Close Icon
Article Blog Featured - Blog High Tech The Data Post May 31, 2016 3 minute read

How to Design a Big Data Architecture in 6 Easy Steps

Designing a Big Data architecture is a complex task, considering the volume, variety and velocity of data today. Add to that the speed of technology innovations and competitive products in the market, and this is no trivial challenge for a Big Data Architect.

Join us while I describe in a 2 part series the components of Big Data architecture, the myths around them, and how they are handled differently today.

Let’s get the plans out!


Analyze the Business Problem

Look at the business problem objectively and identify whether it is a Big Data problem or not? Sheer volume or cost may not be the deciding factor. Multiple criteria like velocity, variety, challenges with the current system and time taken for processing should be considered as well.

Some Common Use Cases:

  • Data Archival/ Data Offload – Despite the cumbersome process and long SLAs for retrieval of data from tapes, it’s the most commonly used method of backup, as the cost prohibits the amount of active data maintained in the current systems. Alternatively, Hadoop facilitates storing huge amounts of data spanning across years (active data) at a very low cost.
  • Process Offload – Offload jobs that consume expensive MIPS cycles or consume extensive CPU cycles on the current systems.
  • Data Lake Implementation– Data lakes help in storing and processing massive amounts of data.
  • Unstructured Data Processing – Big Data technologies provide capabilities to store and process any amount of unstructured data natively. RDBMS’s can also store unstructured data as BLOB or CLOB but wouldn’t provide processing capabilities natively.
  • Data Warehouse Modernization – Integrate the capabilities of Big Data and your data warehouse to increase operational efficiency.

 Vendor Selection

Vendor selection for the Hadoop distribution may be driven by the client most of the time, depending on their personal bias, market share of the vendor, or existing partnerships. The vendors for Hadoop distribution are Cloudera, Hortonworks, Mapr and BigInsights (with Cloudera and Hortonworks being the prominent ones).

Deployment Strategy

Deployment strategy  determines whether it will be on premise, cloud based, or a mix of both. Each has its own pros and cons.

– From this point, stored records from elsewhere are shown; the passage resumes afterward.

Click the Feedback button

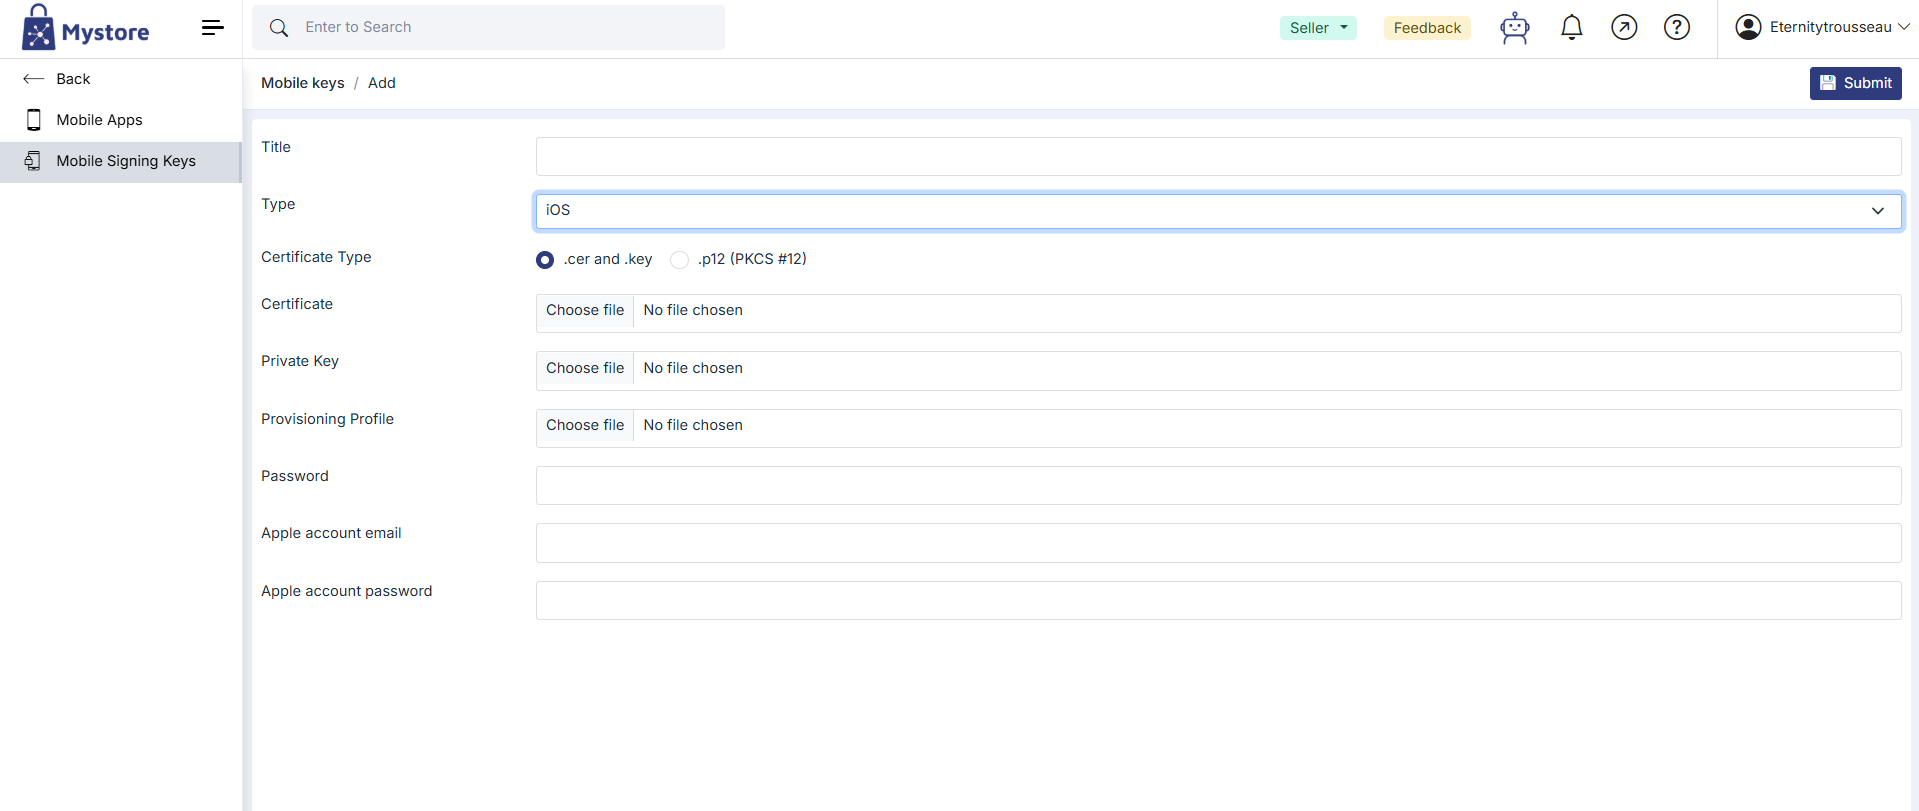[1427, 28]
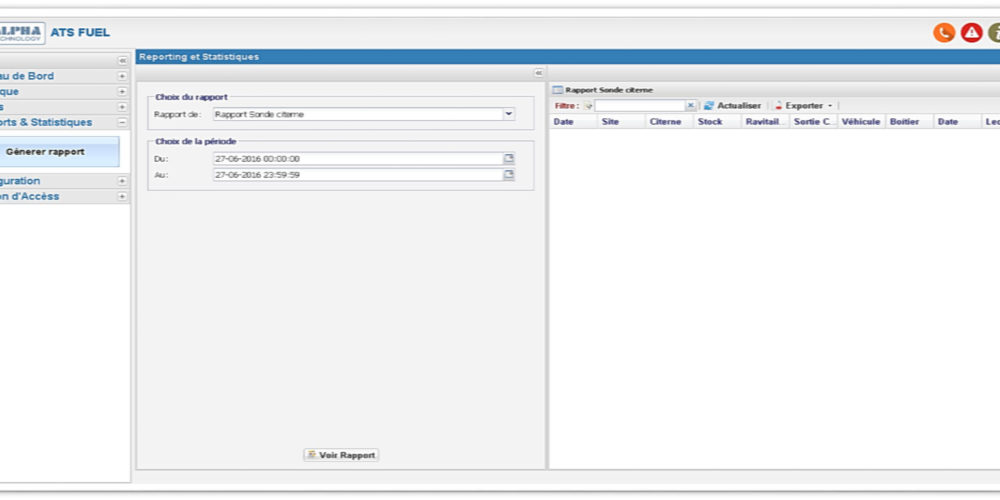Open the 'Rapport de' dropdown list
This screenshot has height=500, width=1000.
508,115
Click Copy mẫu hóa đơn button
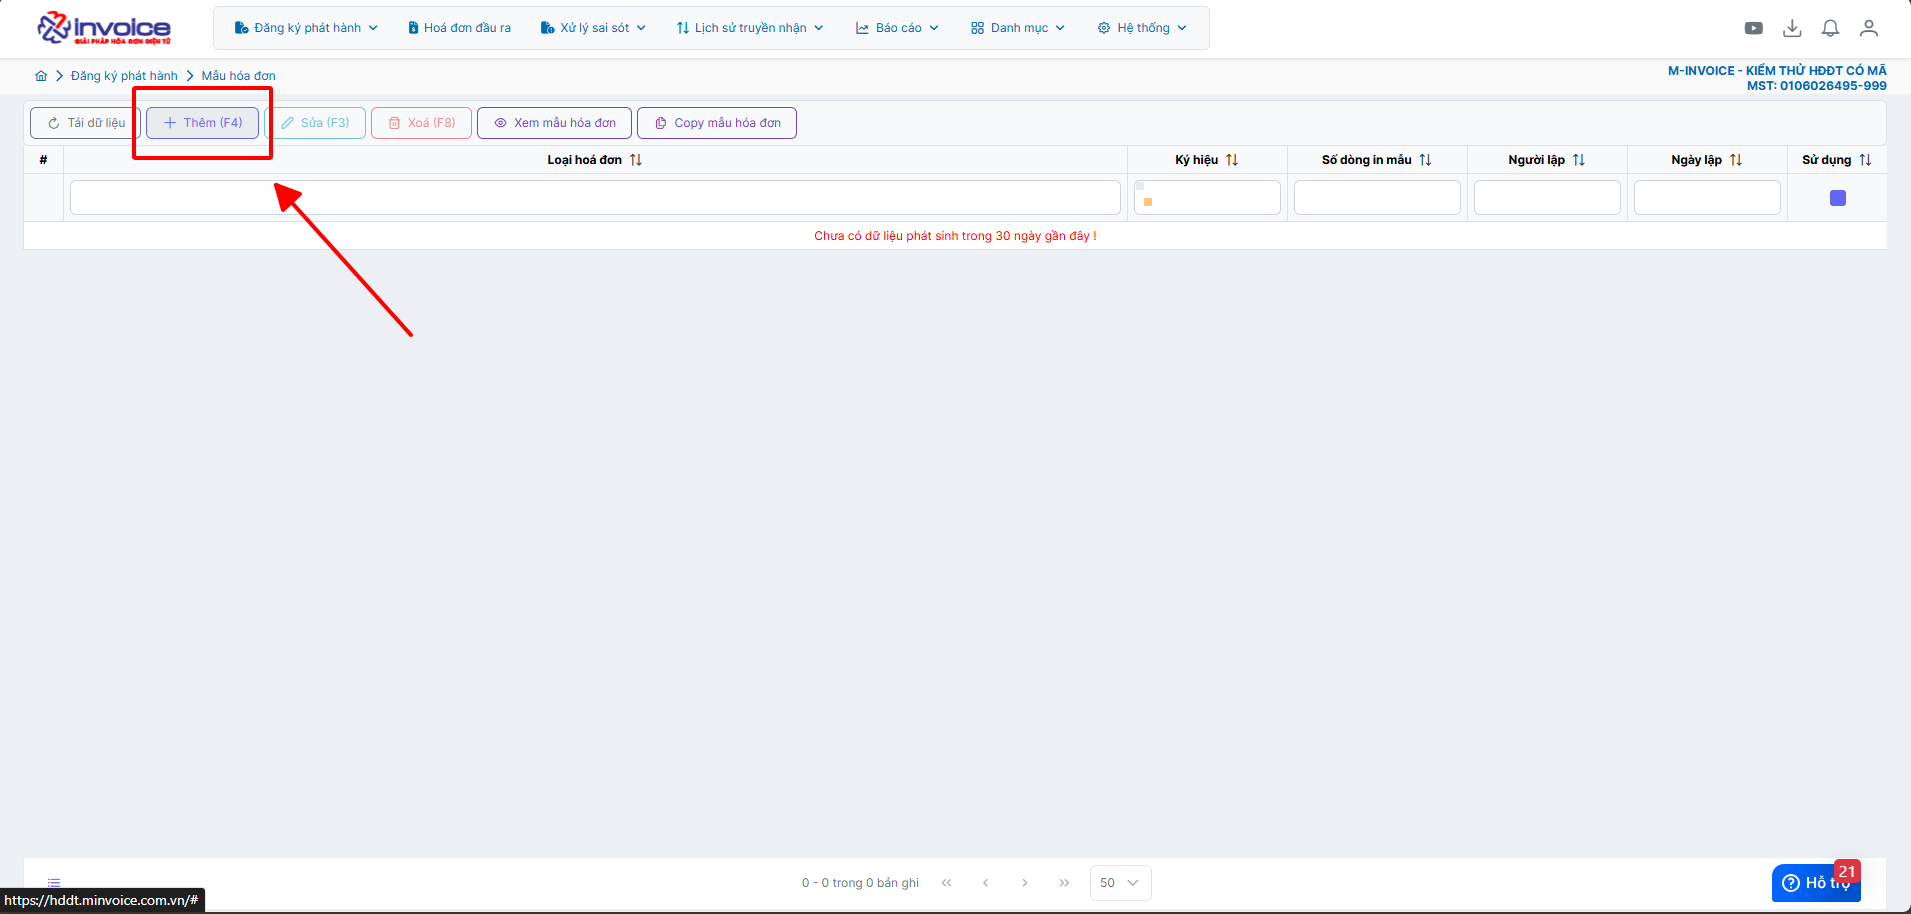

  • An on premise solution tends to be more secure (at least in the customers mind). Typically Banking, Insurance, and Healthcare customers have preferred this method, as data doesn’t leave the premise. However, the hardware procurement and maintenance would cost a lot more money, effort and time.
  • A cloud based solution is a more cost effective pay as you go model which provides a lot of flexibility in terms of scalability and eliminates procurement and maintenance overhead.
  • A mix deployment strategy gives us bits of both worlds and can be planned to retain PII data on premise and the rest in the cloud.

Capacity Planning

Capacity planning plays a pivotal role in hardware and infrastructure sizing. Important factors to be considered are:

  • Data volume for one-time historical load
  • Daily data ingestion volume
  • Retention period of data
  • HDFS Replication factor based on criticality of data
  • Time period for which the cluster is sized (typically 6months -1 year), after which the cluster is scaled horizontally based on requirements
  • Multi datacenter deployment

Infrastructure sizing

Infrastructure sizing is based on our capacity planning, and decides the type of hardware required, like the number of machines, CPU, memory, etc. It also involves deciding the number of clusters/environment required.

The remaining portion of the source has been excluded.